Click-target data
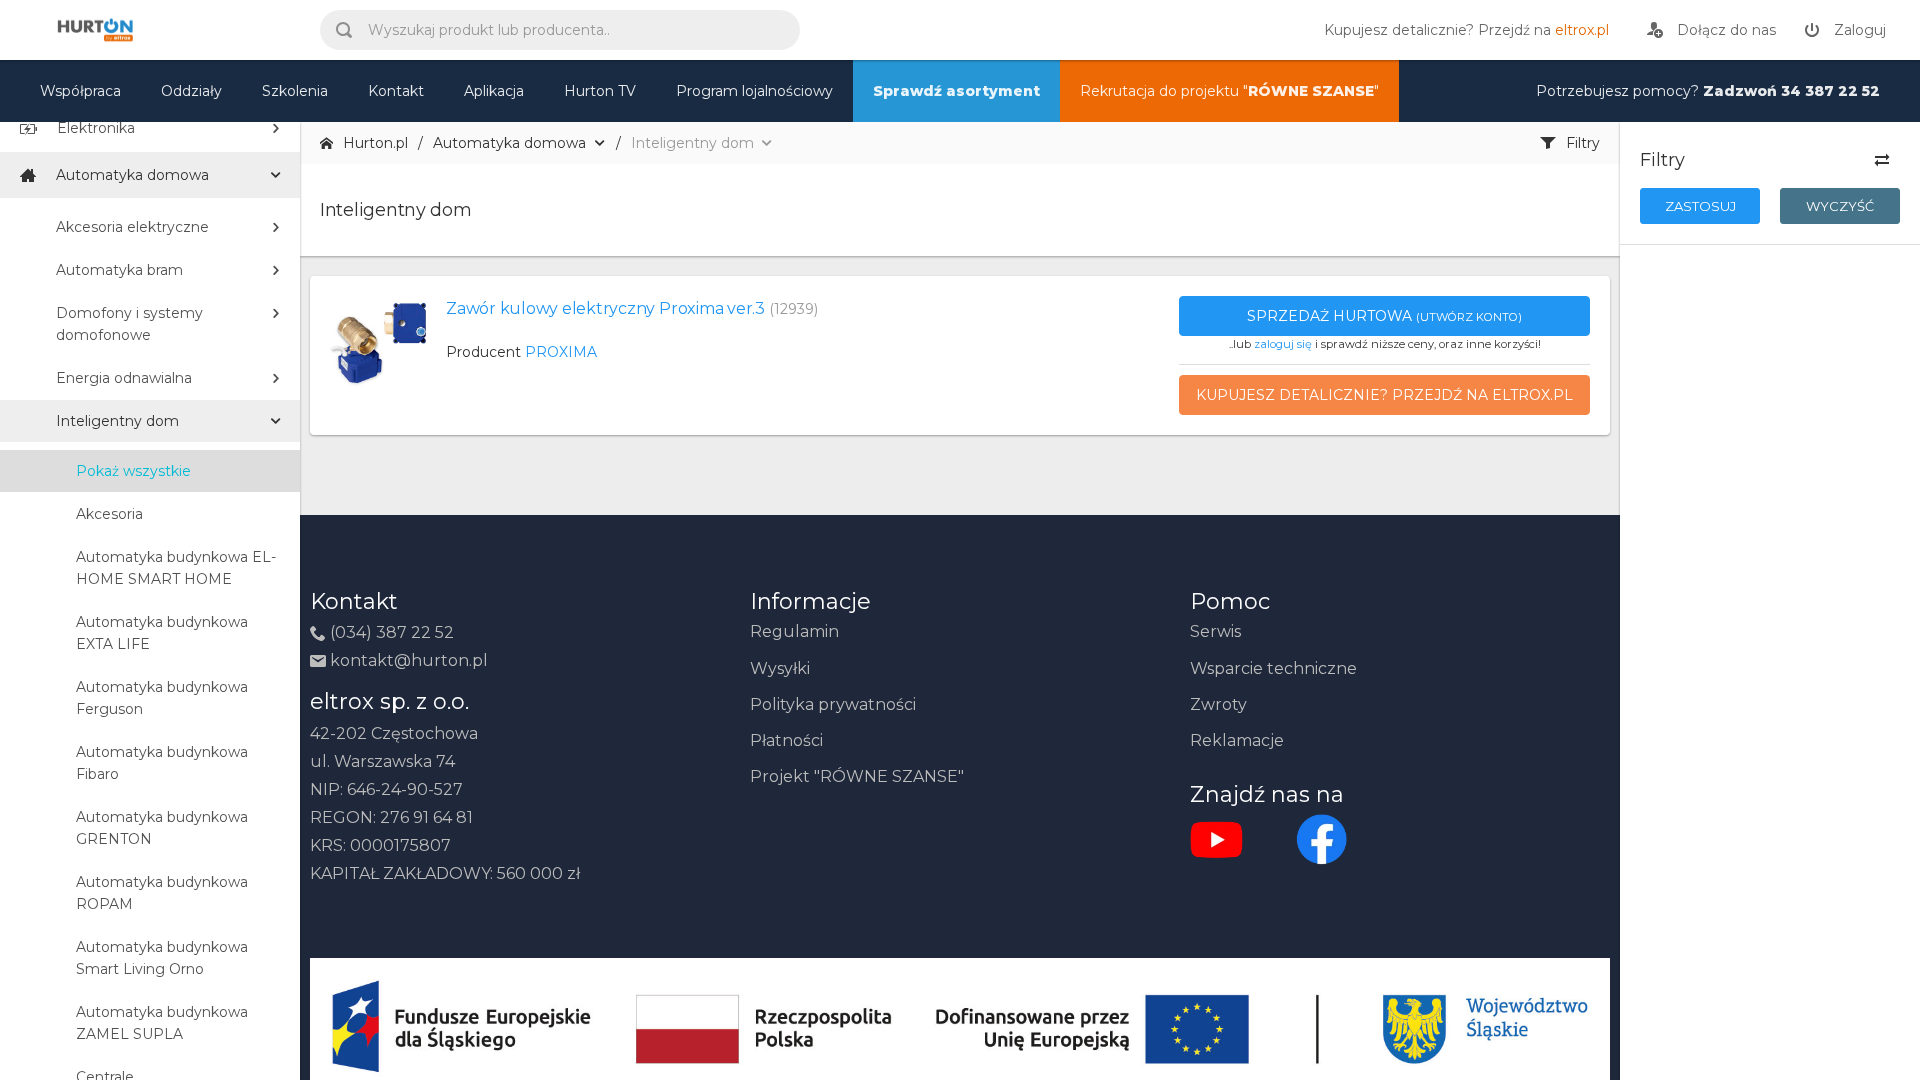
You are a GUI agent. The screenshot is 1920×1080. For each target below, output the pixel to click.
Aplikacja (494, 91)
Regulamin (794, 631)
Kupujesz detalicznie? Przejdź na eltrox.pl (1384, 395)
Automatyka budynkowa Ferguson (162, 698)
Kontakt (396, 91)
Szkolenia (295, 91)
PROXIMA (561, 352)
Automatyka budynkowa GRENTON (162, 828)
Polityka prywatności (833, 704)
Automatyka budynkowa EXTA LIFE (162, 633)
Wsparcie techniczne (1273, 668)
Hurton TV (600, 91)
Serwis (1215, 631)
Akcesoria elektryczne (132, 227)
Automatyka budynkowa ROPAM (162, 893)
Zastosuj (1700, 206)
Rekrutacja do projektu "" (1229, 91)
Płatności (786, 740)
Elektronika (96, 128)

• PROBLEM DETAILS:
Collect every item above that contains the word "budynkowa", copying each one in full.

• REPLY TO THE TASK:
Automatyka budynkowa Ferguson (162, 698)
Automatyka budynkowa GRENTON (162, 828)
Automatyka budynkowa EXTA LIFE (162, 633)
Automatyka budynkowa ROPAM (162, 893)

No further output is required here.